## [AUFGABE]
Welche Einsparungen sichert die Einigung im Telekom-Streik laut dem Lesetext nach Angaben des Personalchefs dem Konzern, bitte?

Telekom-Streik vor dem Ende:Der Konzern-Umbau kann beginnen

Geringere Lohnzahlungen, längere Arbeitszeiten - die Telekom hat ihre Ziele erreicht. Und Verdi stimmt "mit überwältigender Mehrheit" zu.

Nach mehr als fünf Wochen Streik haben sich die Deutsche Telekom und die Gewerkschaft Verdi auf längere Arbeitszeiten und weniger Geld für die rund 50.000 Mitarbeiter im Service verständigt. Damit stellt die Telekom die Weichen auf Kostensenkung.

Die Große Tarifkommission von ver.di hat dem Kompromiss bereits zugestimmt und damit den Weg für ein Ende der Streiks frei gemacht.

"Ordentlich im Zielkorridor"

Nach einer mehrstündigen Sitzung am Mittwoch in Köln habe das Gremium mit "überwältigender Mehrheit" entschieden, die mit der Telekom erzielte Lösung anzunehmen, sagte ver.di-Bundesvorstand Lothar Schröder.

Die Einigung auf vier Stunden mehr Arbeit pro Woche für 6,5 Prozent weniger Lohn sichert dem Konzern nach Angaben von Personalchef Thomas Sattelberger die Einsparungen von 500 bis 700 Millionen Euro, die er sich vorgenommen hatte. Allerdings musste die Telekom Abstriche gegenüber den ursprünglichen Vorstellungen machen, was Arbeitszeiten und Lohnsenkung betraf. Man liege "ordentlich" im Zielkorridor, sagte Sattelberger am Mittwoch in Bad Neuenahr.

## [VERFÜGBARE DATEN]
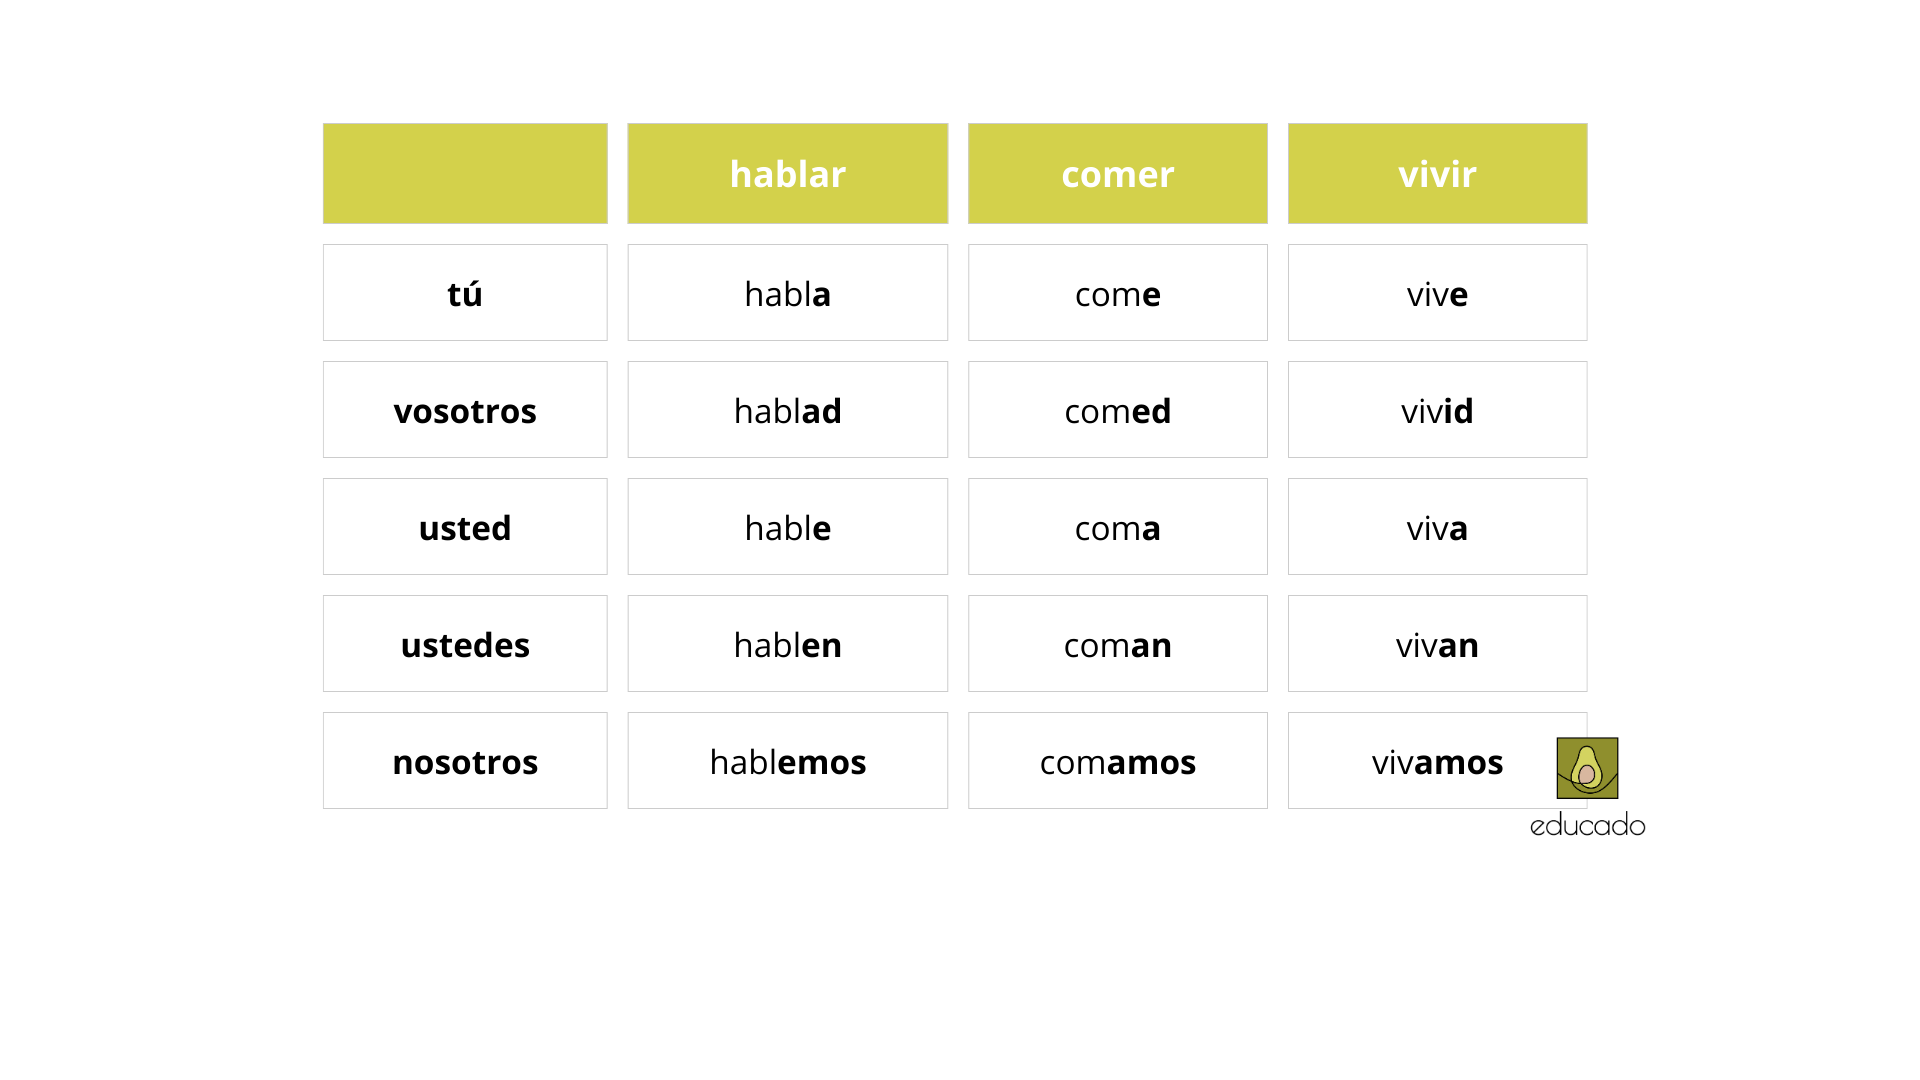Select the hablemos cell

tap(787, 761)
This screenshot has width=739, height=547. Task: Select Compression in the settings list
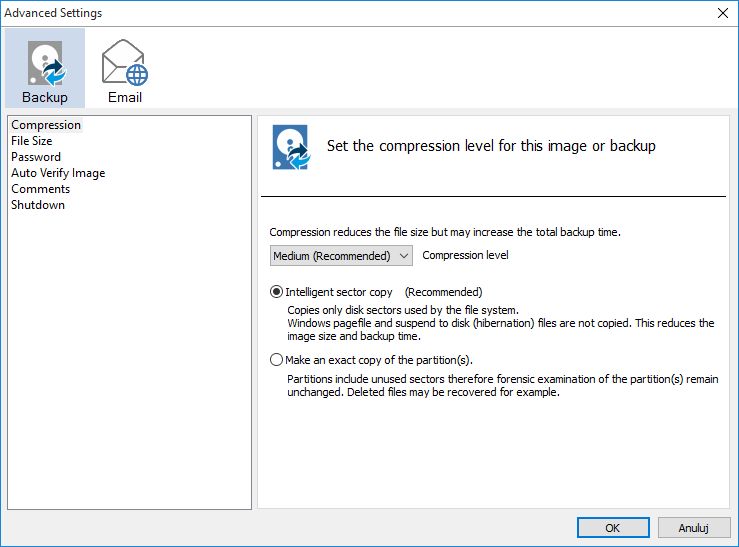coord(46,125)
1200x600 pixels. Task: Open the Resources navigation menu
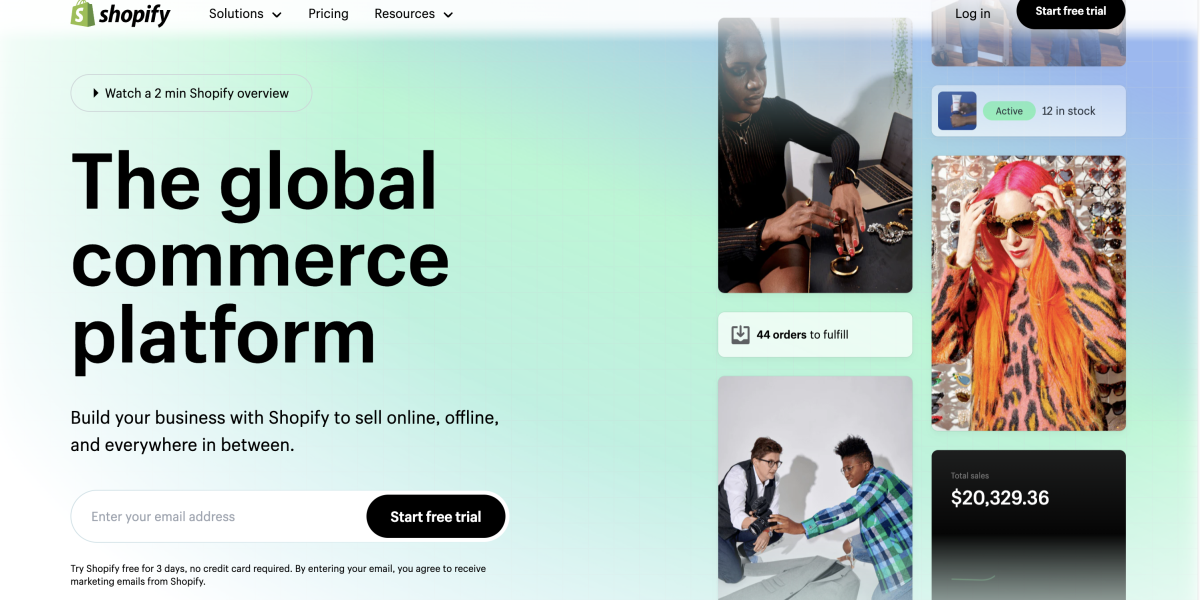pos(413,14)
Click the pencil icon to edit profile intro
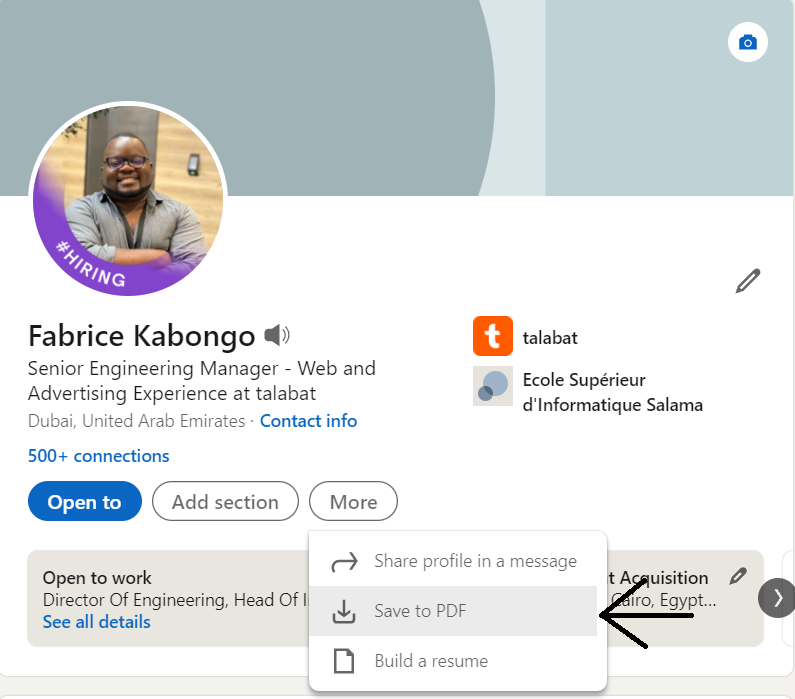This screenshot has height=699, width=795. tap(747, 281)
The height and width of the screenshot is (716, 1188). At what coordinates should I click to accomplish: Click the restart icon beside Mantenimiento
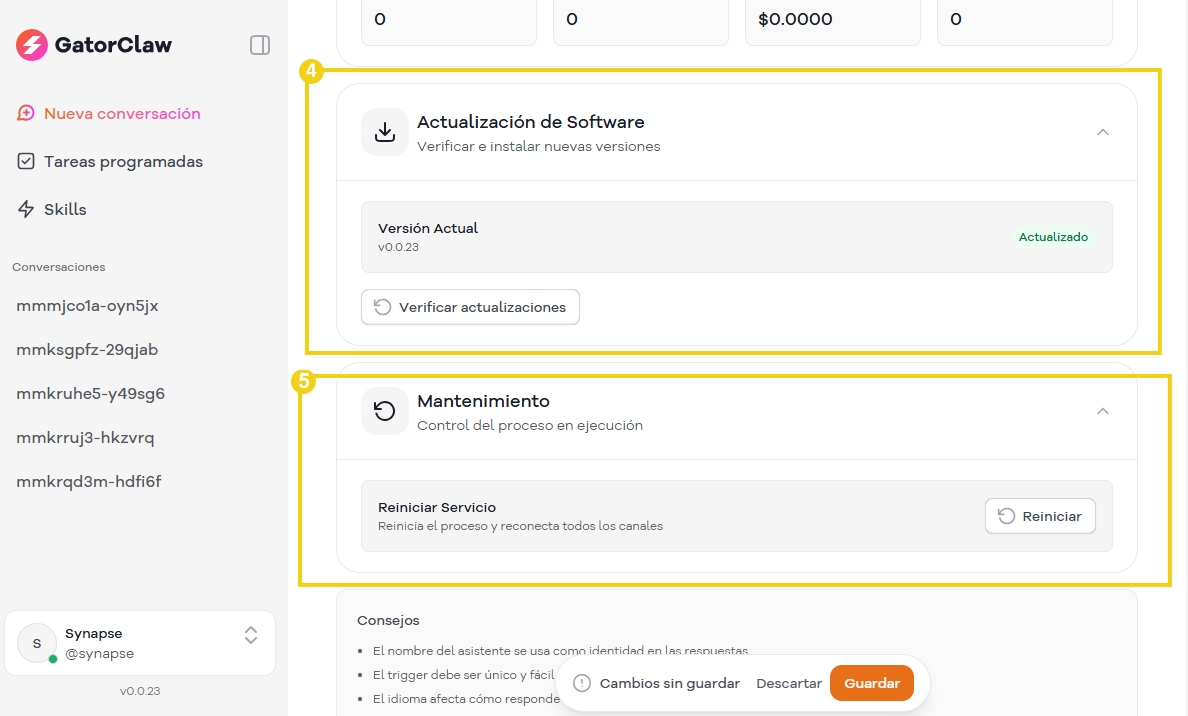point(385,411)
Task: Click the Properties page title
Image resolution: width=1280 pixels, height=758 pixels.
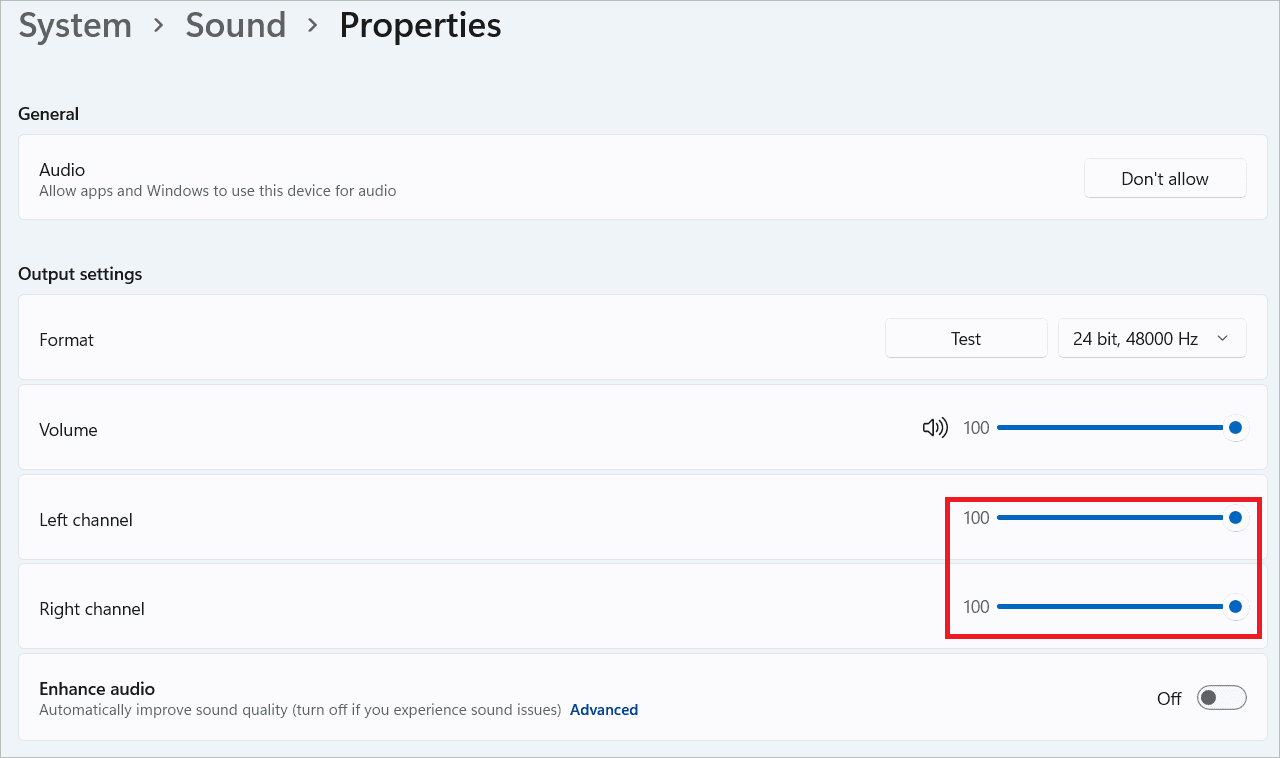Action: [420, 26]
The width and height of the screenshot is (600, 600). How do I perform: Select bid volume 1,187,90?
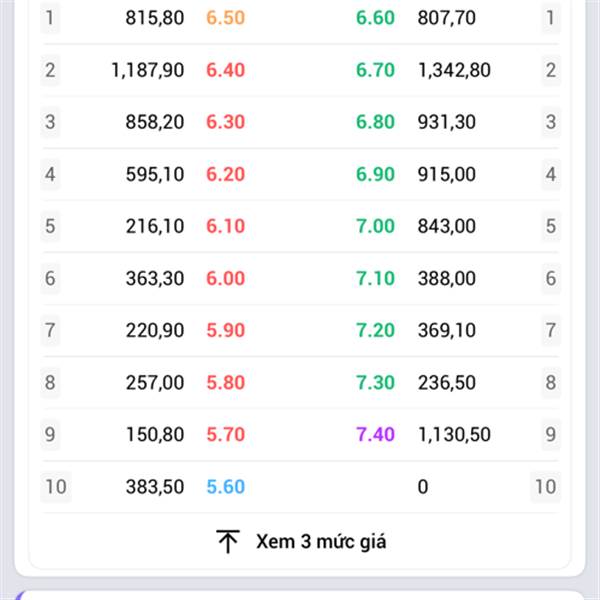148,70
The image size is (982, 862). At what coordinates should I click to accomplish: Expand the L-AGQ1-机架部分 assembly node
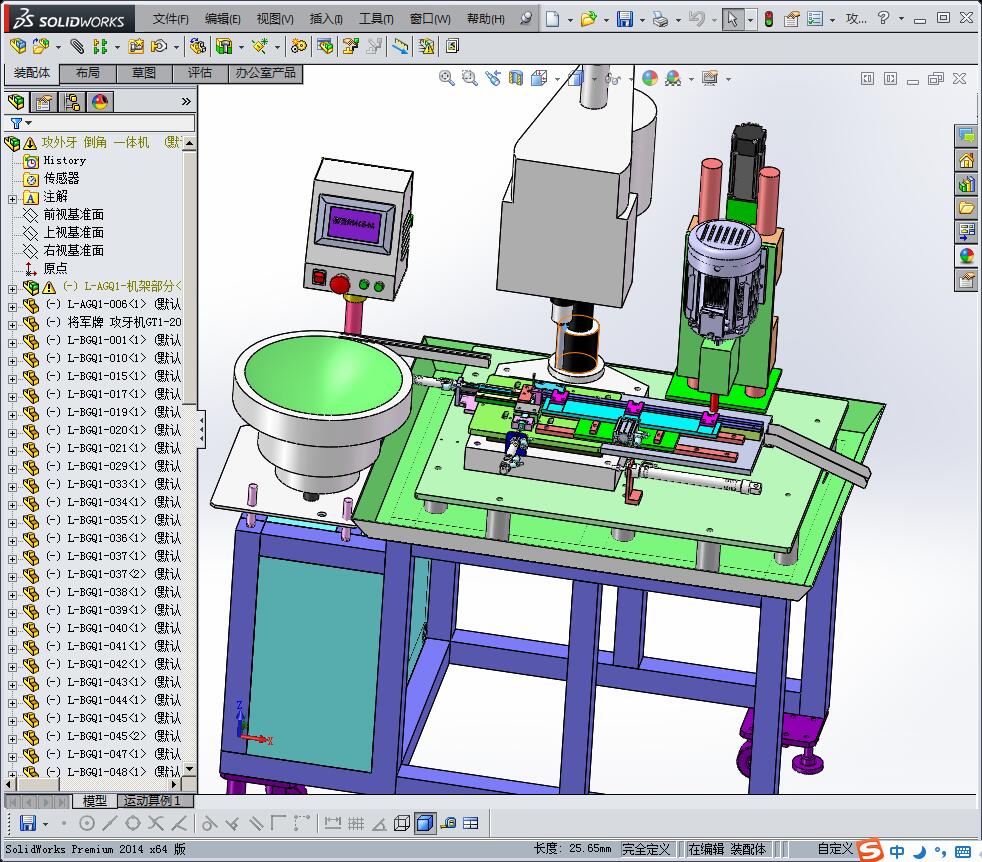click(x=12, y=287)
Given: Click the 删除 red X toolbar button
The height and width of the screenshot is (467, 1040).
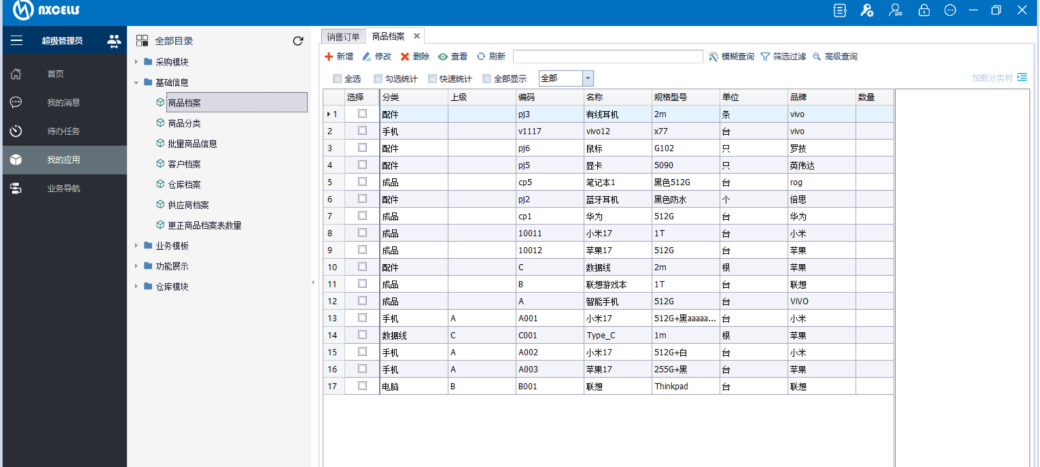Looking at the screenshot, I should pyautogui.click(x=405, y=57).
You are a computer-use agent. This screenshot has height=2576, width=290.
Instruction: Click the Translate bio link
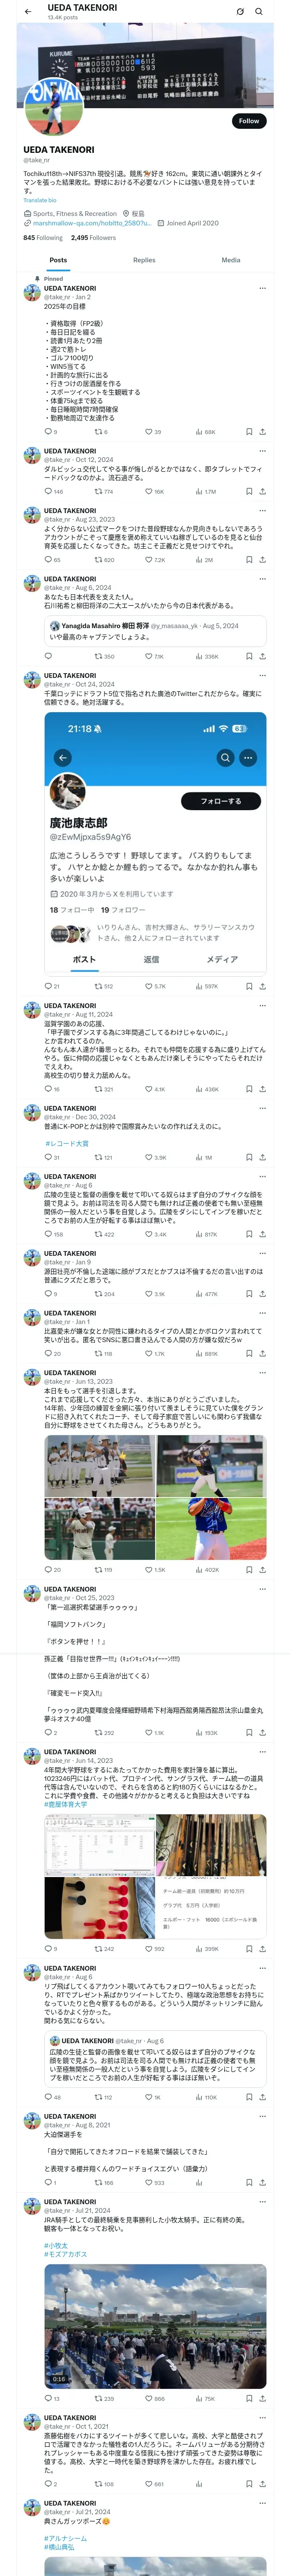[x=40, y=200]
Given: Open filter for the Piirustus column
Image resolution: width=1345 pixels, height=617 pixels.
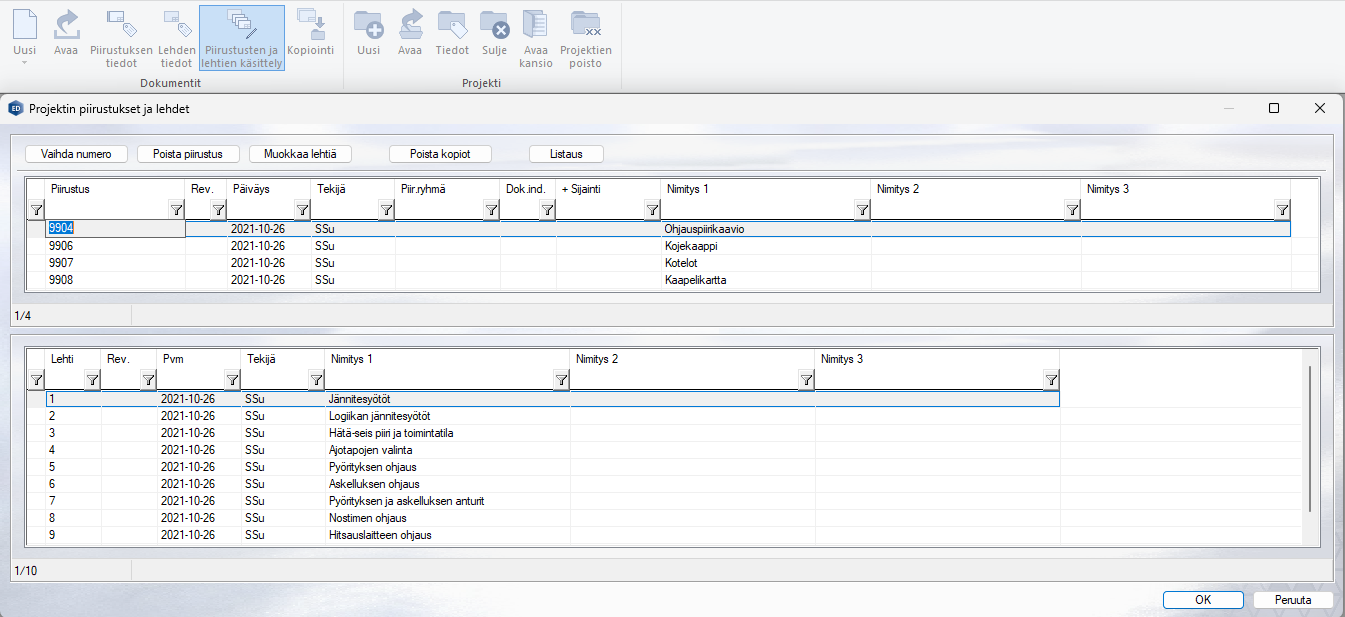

## [ANTWORT]
Einsparungen von 500 bis 700 Millionen Euro.